WHAT TO WORK ON: Can you copy the entries verbatim, starting at the line that contains "You are a computer-use" and ending at the last line of the entries, with the pictures left out?

PROVIDED DATA:
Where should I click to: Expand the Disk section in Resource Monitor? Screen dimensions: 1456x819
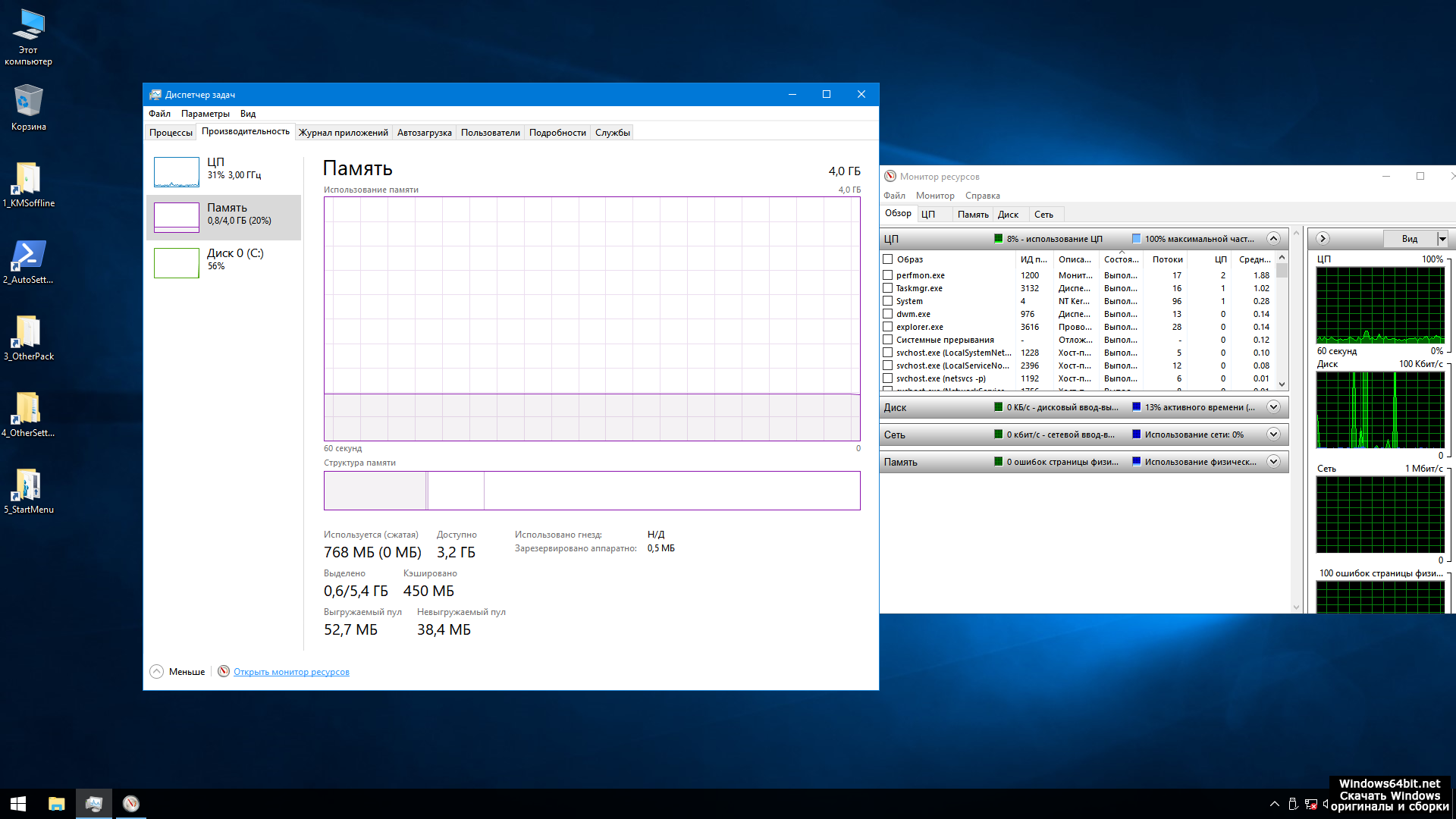click(x=1273, y=407)
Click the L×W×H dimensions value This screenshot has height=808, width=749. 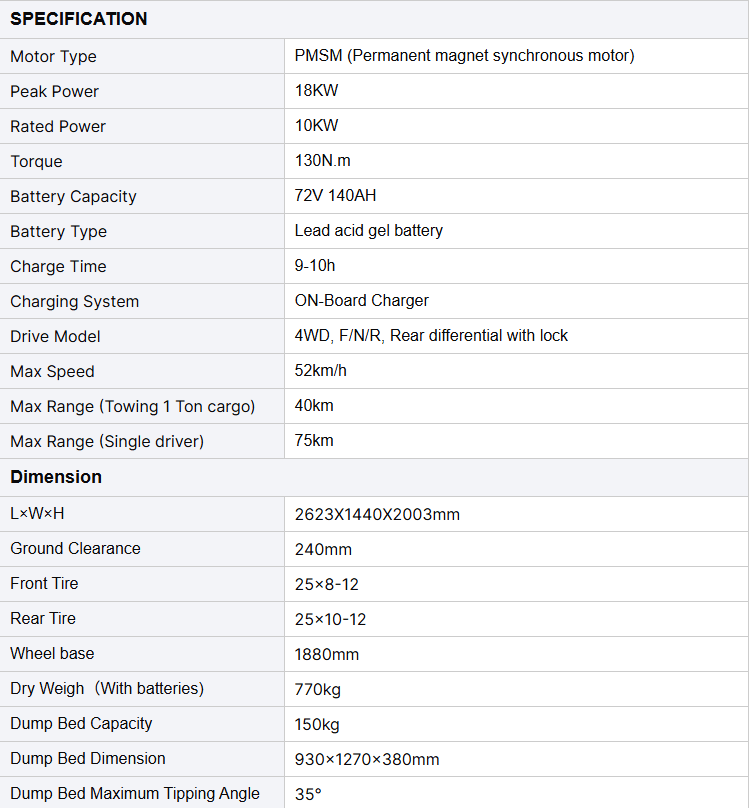tap(377, 515)
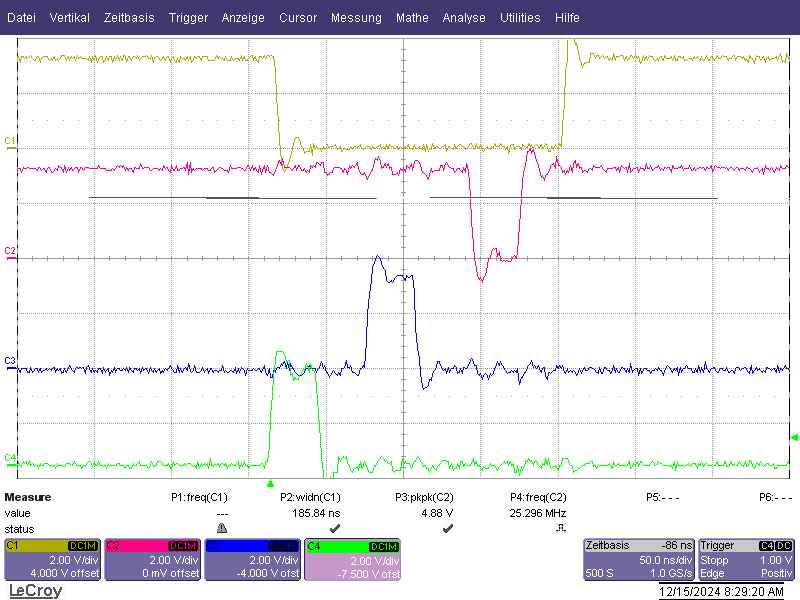Image resolution: width=800 pixels, height=600 pixels.
Task: Open the Messung menu
Action: 356,18
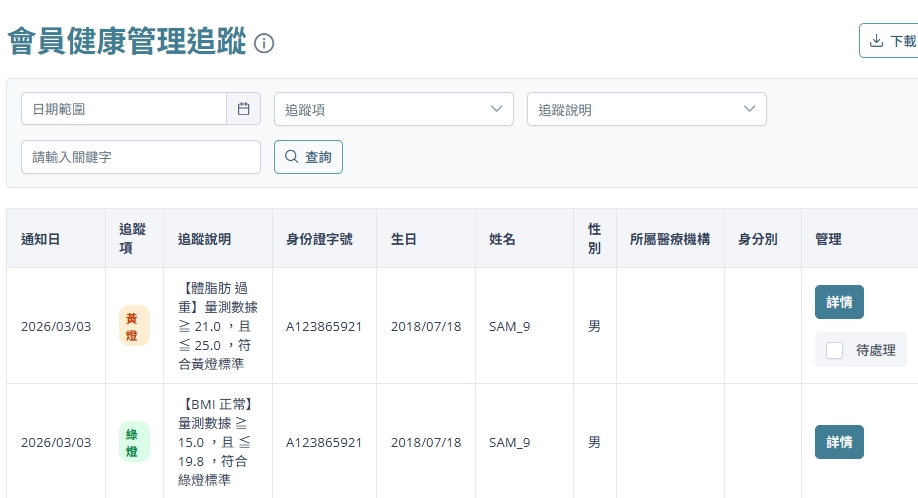Click the 通知日 column header
The width and height of the screenshot is (918, 498).
[41, 239]
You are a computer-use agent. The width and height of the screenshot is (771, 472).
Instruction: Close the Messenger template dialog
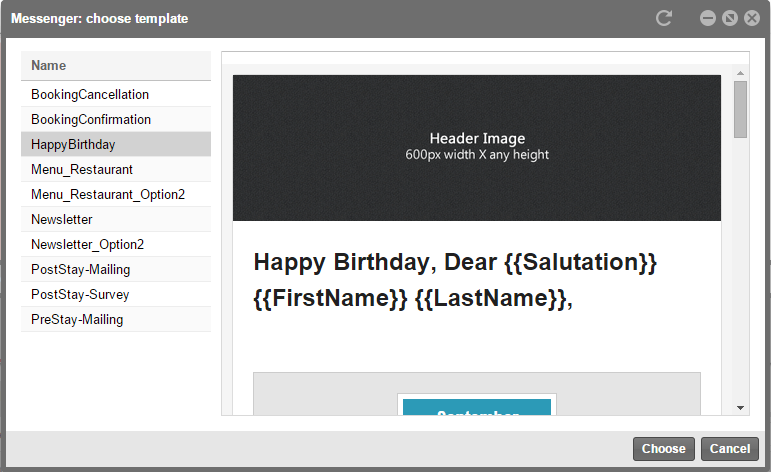752,18
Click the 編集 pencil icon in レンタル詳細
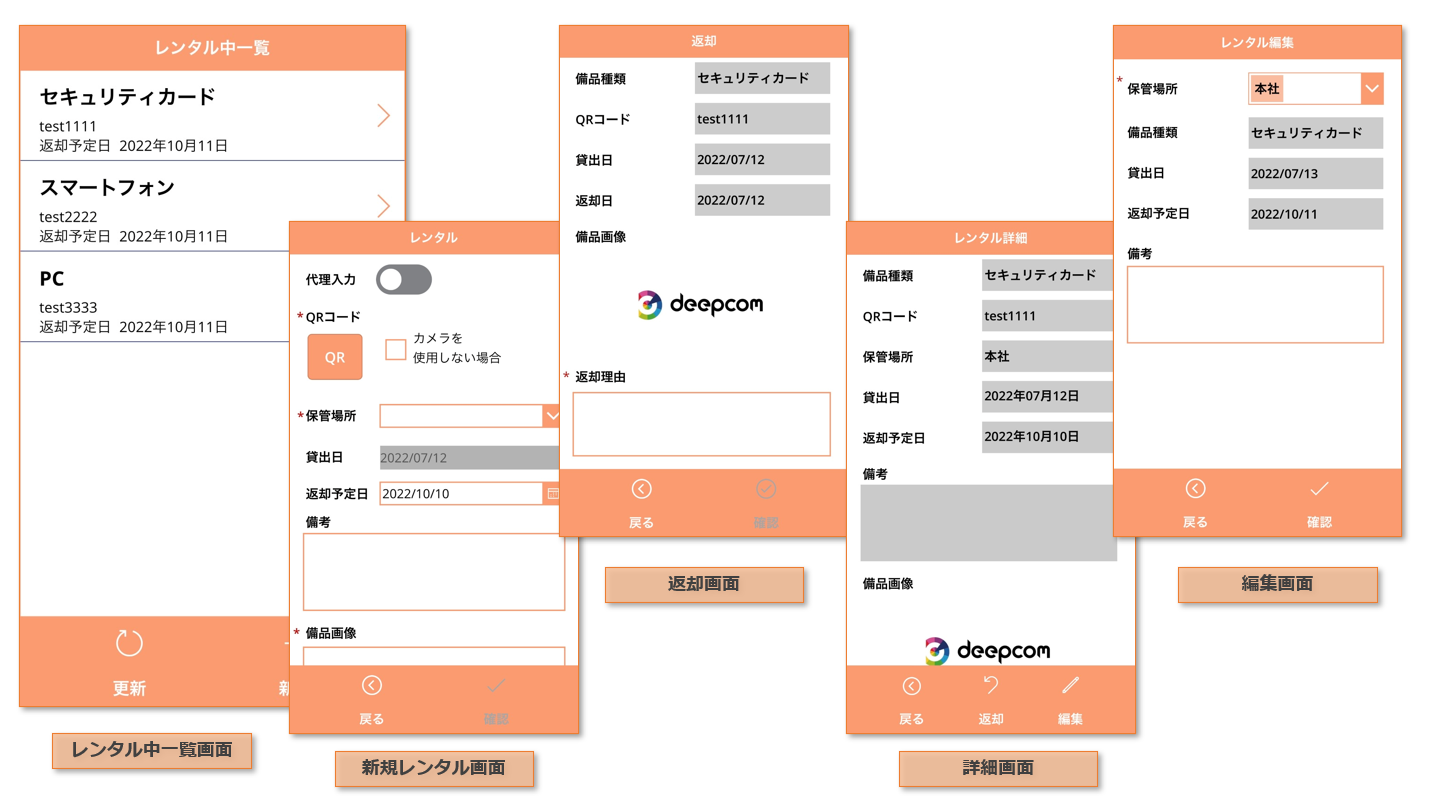 click(1070, 685)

RESULT FOR THIS EXERCISE:
You are a computer-use agent. The width and height of the screenshot is (771, 472).
Instruction: Close the Messenger template dialog
752,18
Click the 編集 pencil icon in レンタル詳細
 click(1070, 685)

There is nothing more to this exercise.